**TASK INSTRUCTIONS**
Please present each line of the rows below as a Markdown table with two columns, Number and Line, and leave out blank lines.

[Begin THE DATA]

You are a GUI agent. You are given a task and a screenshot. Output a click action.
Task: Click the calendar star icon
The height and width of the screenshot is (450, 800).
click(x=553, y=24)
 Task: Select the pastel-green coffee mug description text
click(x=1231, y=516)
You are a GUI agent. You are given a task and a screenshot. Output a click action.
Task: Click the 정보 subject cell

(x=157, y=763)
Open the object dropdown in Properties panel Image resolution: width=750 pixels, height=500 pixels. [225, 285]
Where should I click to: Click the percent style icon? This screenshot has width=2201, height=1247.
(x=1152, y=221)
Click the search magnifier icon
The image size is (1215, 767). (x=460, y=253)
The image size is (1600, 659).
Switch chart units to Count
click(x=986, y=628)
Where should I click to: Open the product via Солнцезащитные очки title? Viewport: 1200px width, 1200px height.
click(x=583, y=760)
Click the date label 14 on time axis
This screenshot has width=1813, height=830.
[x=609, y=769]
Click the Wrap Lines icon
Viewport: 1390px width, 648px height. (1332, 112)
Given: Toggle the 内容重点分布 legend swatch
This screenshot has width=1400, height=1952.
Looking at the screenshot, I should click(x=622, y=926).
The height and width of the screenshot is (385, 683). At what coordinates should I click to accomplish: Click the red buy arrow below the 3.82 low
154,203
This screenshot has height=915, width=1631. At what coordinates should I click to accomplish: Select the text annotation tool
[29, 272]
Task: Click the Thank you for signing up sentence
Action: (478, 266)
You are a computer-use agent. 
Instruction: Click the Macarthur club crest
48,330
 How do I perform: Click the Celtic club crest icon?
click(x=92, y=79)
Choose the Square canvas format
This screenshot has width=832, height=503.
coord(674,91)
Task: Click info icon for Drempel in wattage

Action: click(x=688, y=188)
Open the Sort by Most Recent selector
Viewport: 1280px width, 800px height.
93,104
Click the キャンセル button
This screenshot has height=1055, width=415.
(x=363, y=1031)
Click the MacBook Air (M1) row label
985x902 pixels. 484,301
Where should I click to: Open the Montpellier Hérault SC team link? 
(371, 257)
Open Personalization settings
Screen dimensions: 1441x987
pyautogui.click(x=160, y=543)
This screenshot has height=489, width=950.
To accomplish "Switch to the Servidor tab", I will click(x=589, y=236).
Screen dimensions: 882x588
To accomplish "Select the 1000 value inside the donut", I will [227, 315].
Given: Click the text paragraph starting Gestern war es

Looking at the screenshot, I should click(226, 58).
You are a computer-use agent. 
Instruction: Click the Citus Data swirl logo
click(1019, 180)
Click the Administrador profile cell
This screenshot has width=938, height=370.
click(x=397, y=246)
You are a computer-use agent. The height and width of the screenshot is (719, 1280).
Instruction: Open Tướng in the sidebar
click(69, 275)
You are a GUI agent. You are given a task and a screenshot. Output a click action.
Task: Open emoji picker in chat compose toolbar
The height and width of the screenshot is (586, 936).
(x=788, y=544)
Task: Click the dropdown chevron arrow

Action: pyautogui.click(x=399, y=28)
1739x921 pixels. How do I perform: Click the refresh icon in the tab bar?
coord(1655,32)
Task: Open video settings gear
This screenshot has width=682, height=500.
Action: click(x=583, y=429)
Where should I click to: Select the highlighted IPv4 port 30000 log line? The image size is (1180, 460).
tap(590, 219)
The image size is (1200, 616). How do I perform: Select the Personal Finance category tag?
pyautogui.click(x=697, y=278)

[End THE DATA]

**SOLUTION TO THIS PROBLEM**
| Number | Line |
|---|---|
| 1 | You are a GUI agent. You are given a task and a screenshot. Output a click action. |
| 2 | Task: Click the calendar star icon |
| 3 | The height and width of the screenshot is (450, 800). |
| 4 | click(x=553, y=24) |
| 5 |  Task: Select the pastel-green coffee mug description text |
| 6 | click(x=1231, y=516) |
| 7 | You are a GUI agent. You are given a task and a screenshot. Output a click action. |
| 8 | Task: Click the 정보 subject cell |
| 9 | (x=157, y=763) |
| 10 | Open the object dropdown in Properties panel Image resolution: width=750 pixels, height=500 pixels. [225, 285] |
| 11 | Where should I click to: Click the percent style icon? This screenshot has width=2201, height=1247. |
| 12 | (x=1152, y=221) |
| 13 | Click the search magnifier icon |
| 14 | The image size is (1215, 767). (x=460, y=253) |
| 15 | The image size is (1600, 659). |
| 16 | Switch chart units to Count |
| 17 | click(x=986, y=628) |
| 18 | Where should I click to: Open the product via Солнцезащитные очки title? Viewport: 1200px width, 1200px height. |
| 19 | click(x=583, y=760) |
| 20 | Click the date label 14 on time axis |
| 21 | This screenshot has width=1813, height=830. |
| 22 | [x=609, y=769] |
| 23 | Click the Wrap Lines icon |
| 24 | Viewport: 1390px width, 648px height. (1332, 112) |
| 25 | Given: Toggle the 内容重点分布 legend swatch |
| 26 | This screenshot has width=1400, height=1952. |
| 27 | Looking at the screenshot, I should click(x=622, y=926). |
| 28 | The height and width of the screenshot is (385, 683). At what coordinates should I click to accomplish: Click the red buy arrow below the 3.82 low |
| 29 | 154,203 |
| 30 | This screenshot has height=915, width=1631. At what coordinates should I click to accomplish: Select the text annotation tool |
| 31 | [29, 272] |
| 32 | Task: Click the Thank you for signing up sentence |
| 33 | Action: (478, 266) |
| 34 | You are a computer-use agent.  |
| 35 | Instruction: Click the Macarthur club crest |
| 36 | 48,330 |
| 37 |  How do I perform: Click the Celtic club crest icon? |
| 38 | click(x=92, y=79) |
| 39 | Choose the Square canvas format |
| 40 | This screenshot has width=832, height=503. |
| 41 | coord(674,91) |
| 42 | Task: Click info icon for Drempel in wattage |
| 43 | Action: click(x=688, y=188) |
| 44 | Open the Sort by Most Recent selector |
| 45 | Viewport: 1280px width, 800px height. |
| 46 | 93,104 |
| 47 | Click the キャンセル button |
| 48 | This screenshot has height=1055, width=415. |
| 49 | (x=363, y=1031) |
| 50 | Click the MacBook Air (M1) row label |
| 51 | 985x902 pixels. 484,301 |
| 52 | Where should I click to: Open the Montpellier Hérault SC team link?  |
| 53 | (371, 257) |
| 54 | Open Personalization settings |
| 55 | Screen dimensions: 1441x987 |
| 56 | pyautogui.click(x=160, y=543) |
| 57 | This screenshot has height=489, width=950. |
| 58 | To accomplish "Switch to the Servidor tab", I will click(x=589, y=236). |
| 59 | Screen dimensions: 882x588 |
| 60 | To accomplish "Select the 1000 value inside the donut", I will [227, 315]. |
| 61 | Given: Click the text paragraph starting Gestern war es |
| 62 | Looking at the screenshot, I should click(226, 58). |
| 63 | You are a computer-use agent.  |
| 64 | Instruction: Click the Citus Data swirl logo |
| 65 | click(1019, 180) |
| 66 | Click the Administrador profile cell |
| 67 | This screenshot has width=938, height=370. |
| 68 | click(x=397, y=246) |
| 69 | You are a computer-use agent. The height and width of the screenshot is (719, 1280). |
| 70 | Instruction: Open Tướng in the sidebar |
| 71 | click(69, 275) |
| 72 | You are a GUI agent. You are given a task and a screenshot. Output a click action. |
| 73 | Task: Open emoji picker in chat compose toolbar |
| 74 | The height and width of the screenshot is (586, 936). |
| 75 | (x=788, y=544) |
| 76 | Task: Click the dropdown chevron arrow |
| 77 | Action: pyautogui.click(x=399, y=28) |
| 78 | 1739x921 pixels. How do I perform: Click the refresh icon in the tab bar? |
| 79 | coord(1655,32) |
| 80 | Task: Open video settings gear |
| 81 | This screenshot has width=682, height=500. |
| 82 | Action: click(x=583, y=429) |
| 83 | Where should I click to: Select the highlighted IPv4 port 30000 log line? The image size is (1180, 460). |
| 84 | tap(590, 219) |
| 85 | The image size is (1200, 616). How do I perform: Select the Personal Finance category tag? |
| 86 | pyautogui.click(x=697, y=278) |